_PROBLEM TO WORK ON_.
The full set of lines below has to be written out again exactly.
* * * * * * *
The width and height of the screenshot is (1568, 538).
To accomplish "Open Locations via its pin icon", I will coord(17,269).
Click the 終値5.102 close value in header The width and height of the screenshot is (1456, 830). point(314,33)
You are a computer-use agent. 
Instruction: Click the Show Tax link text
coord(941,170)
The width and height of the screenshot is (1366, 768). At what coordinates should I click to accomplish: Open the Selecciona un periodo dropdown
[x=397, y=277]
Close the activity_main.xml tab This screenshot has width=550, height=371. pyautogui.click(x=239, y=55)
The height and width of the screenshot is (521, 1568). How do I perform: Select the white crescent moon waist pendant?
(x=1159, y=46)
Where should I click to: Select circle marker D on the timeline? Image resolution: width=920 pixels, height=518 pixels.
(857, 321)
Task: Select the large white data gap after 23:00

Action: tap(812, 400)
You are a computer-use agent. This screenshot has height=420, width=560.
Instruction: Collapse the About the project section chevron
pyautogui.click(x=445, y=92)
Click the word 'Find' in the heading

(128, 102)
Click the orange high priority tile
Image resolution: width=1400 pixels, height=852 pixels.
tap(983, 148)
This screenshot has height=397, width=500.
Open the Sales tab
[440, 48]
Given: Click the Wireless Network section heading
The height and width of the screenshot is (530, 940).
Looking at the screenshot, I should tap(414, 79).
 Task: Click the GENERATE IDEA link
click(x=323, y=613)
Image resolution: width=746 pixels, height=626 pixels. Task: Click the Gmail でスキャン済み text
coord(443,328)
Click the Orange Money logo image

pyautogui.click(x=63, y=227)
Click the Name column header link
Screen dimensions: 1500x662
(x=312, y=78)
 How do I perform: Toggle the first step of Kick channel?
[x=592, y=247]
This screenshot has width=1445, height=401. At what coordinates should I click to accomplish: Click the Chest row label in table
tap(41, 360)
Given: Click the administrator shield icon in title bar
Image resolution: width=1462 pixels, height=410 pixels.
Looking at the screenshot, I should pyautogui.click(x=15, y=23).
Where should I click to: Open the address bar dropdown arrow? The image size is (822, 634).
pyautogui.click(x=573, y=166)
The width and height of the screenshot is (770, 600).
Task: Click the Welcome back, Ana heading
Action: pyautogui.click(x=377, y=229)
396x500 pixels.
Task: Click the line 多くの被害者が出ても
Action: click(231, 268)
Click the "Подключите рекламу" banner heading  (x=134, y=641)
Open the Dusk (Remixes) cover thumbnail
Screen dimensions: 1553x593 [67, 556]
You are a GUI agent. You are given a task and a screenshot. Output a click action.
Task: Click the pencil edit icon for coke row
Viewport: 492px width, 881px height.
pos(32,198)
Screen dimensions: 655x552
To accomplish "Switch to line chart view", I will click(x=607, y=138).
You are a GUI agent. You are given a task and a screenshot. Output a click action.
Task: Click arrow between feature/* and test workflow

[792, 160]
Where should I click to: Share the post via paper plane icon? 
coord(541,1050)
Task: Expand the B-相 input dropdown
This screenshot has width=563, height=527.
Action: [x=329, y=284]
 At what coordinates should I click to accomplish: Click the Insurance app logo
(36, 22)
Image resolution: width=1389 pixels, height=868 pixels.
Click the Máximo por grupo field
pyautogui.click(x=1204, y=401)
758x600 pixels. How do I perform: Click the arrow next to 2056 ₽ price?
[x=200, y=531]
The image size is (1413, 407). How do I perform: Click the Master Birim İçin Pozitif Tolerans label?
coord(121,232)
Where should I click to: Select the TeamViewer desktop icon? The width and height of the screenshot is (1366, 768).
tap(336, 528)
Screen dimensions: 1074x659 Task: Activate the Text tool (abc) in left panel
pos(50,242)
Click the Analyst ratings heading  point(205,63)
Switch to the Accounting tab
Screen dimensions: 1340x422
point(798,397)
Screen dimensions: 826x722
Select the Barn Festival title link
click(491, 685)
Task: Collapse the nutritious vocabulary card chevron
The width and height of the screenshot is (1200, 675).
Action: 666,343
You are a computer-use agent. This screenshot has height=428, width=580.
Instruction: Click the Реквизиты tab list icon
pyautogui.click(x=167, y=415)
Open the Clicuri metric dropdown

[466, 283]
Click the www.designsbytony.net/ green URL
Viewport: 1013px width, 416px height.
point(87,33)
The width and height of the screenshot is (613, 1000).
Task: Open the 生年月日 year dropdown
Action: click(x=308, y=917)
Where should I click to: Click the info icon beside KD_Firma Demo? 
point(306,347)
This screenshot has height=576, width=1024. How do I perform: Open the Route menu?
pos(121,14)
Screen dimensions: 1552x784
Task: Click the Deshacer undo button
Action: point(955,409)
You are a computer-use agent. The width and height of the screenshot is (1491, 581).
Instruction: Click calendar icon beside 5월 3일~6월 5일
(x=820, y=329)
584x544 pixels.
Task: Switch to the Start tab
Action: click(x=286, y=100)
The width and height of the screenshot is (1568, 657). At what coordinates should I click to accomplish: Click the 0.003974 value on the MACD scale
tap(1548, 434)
* * * * * * *
_TASK ANSWER_.
The width and height of the screenshot is (1568, 538).
To accomplish "Open Locations via its pin icon", I will coord(17,269).
Click the 終値5.102 close value in header The width and height of the screenshot is (1456, 830). point(314,33)
You are a computer-use agent. 
Instruction: Click the Show Tax link text
coord(941,170)
The width and height of the screenshot is (1366, 768). At what coordinates should I click to accomplish: Open the Selecciona un periodo dropdown
[x=397, y=277]
Close the activity_main.xml tab This screenshot has width=550, height=371. pyautogui.click(x=239, y=55)
The height and width of the screenshot is (521, 1568). How do I perform: Select the white crescent moon waist pendant?
(x=1159, y=46)
Where should I click to: Select circle marker D on the timeline? Image resolution: width=920 pixels, height=518 pixels.
(857, 321)
Task: Select the large white data gap after 23:00

Action: tap(812, 400)
You are a computer-use agent. This screenshot has height=420, width=560.
Instruction: Collapse the About the project section chevron
pyautogui.click(x=445, y=92)
Click the word 'Find' in the heading

(128, 102)
Click the orange high priority tile
Image resolution: width=1400 pixels, height=852 pixels.
tap(983, 148)
This screenshot has height=397, width=500.
Open the Sales tab
[440, 48]
Given: Click the Wireless Network section heading
The height and width of the screenshot is (530, 940).
Looking at the screenshot, I should tap(414, 79).
 Task: Click the GENERATE IDEA link
click(x=323, y=613)
Image resolution: width=746 pixels, height=626 pixels. Task: Click the Gmail でスキャン済み text
coord(443,328)
Click the Orange Money logo image

pyautogui.click(x=63, y=227)
Click the Name column header link
Screen dimensions: 1500x662
(x=312, y=78)
 How do I perform: Toggle the first step of Kick channel?
[x=592, y=247]
This screenshot has width=1445, height=401. At what coordinates should I click to accomplish: Click the Chest row label in table
tap(41, 360)
Given: Click the administrator shield icon in title bar
Image resolution: width=1462 pixels, height=410 pixels.
Looking at the screenshot, I should pyautogui.click(x=15, y=23).
Where should I click to: Open the address bar dropdown arrow? The image size is (822, 634).
pyautogui.click(x=573, y=166)
The width and height of the screenshot is (770, 600).
Task: Click the Welcome back, Ana heading
Action: pyautogui.click(x=377, y=229)
396x500 pixels.
Task: Click the line 多くの被害者が出ても
Action: click(231, 268)
Click the "Подключите рекламу" banner heading  (x=134, y=641)
Open the Dusk (Remixes) cover thumbnail
Screen dimensions: 1553x593 [67, 556]
You are a GUI agent. You are given a task and a screenshot. Output a click action.
Task: Click the pencil edit icon for coke row
Viewport: 492px width, 881px height.
pos(32,198)
Screen dimensions: 655x552
To accomplish "Switch to line chart view", I will click(x=607, y=138).
You are a GUI agent. You are given a task and a screenshot. Output a click action.
Task: Click arrow between feature/* and test workflow

[792, 160]
Where should I click to: Share the post via paper plane icon? 
coord(541,1050)
Task: Expand the B-相 input dropdown
This screenshot has width=563, height=527.
Action: [x=329, y=284]
 At what coordinates should I click to accomplish: Click the Insurance app logo
(36, 22)
Image resolution: width=1389 pixels, height=868 pixels.
Click the Máximo por grupo field
pyautogui.click(x=1204, y=401)
758x600 pixels. How do I perform: Click the arrow next to 2056 ₽ price?
[x=200, y=531]
The image size is (1413, 407). How do I perform: Click the Master Birim İçin Pozitif Tolerans label?
coord(121,232)
Where should I click to: Select the TeamViewer desktop icon? The width and height of the screenshot is (1366, 768).
tap(336, 528)
Screen dimensions: 1074x659 Task: Activate the Text tool (abc) in left panel
pos(50,242)
Click the Analyst ratings heading  point(205,63)
Switch to the Accounting tab
Screen dimensions: 1340x422
point(798,397)
Screen dimensions: 826x722
Select the Barn Festival title link
click(491, 685)
Task: Collapse the nutritious vocabulary card chevron
The width and height of the screenshot is (1200, 675).
Action: 666,343
You are a computer-use agent. This screenshot has height=428, width=580.
Instruction: Click the Реквизиты tab list icon
pyautogui.click(x=167, y=415)
Open the Clicuri metric dropdown

[466, 283]
Click the www.designsbytony.net/ green URL
Viewport: 1013px width, 416px height.
point(87,33)
The width and height of the screenshot is (613, 1000).
Task: Open the 生年月日 year dropdown
Action: click(x=308, y=917)
Where should I click to: Click the info icon beside KD_Firma Demo? 
point(306,347)
This screenshot has height=576, width=1024. How do I perform: Open the Route menu?
pos(121,14)
Screen dimensions: 1552x784
Task: Click the Deshacer undo button
Action: point(955,409)
You are a computer-use agent. The width and height of the screenshot is (1491, 581).
Instruction: Click calendar icon beside 5월 3일~6월 5일
(x=820, y=329)
584x544 pixels.
Task: Switch to the Start tab
Action: click(x=286, y=100)
The width and height of the screenshot is (1568, 657). At what coordinates should I click to accomplish: Click the 0.003974 value on the MACD scale
tap(1548, 434)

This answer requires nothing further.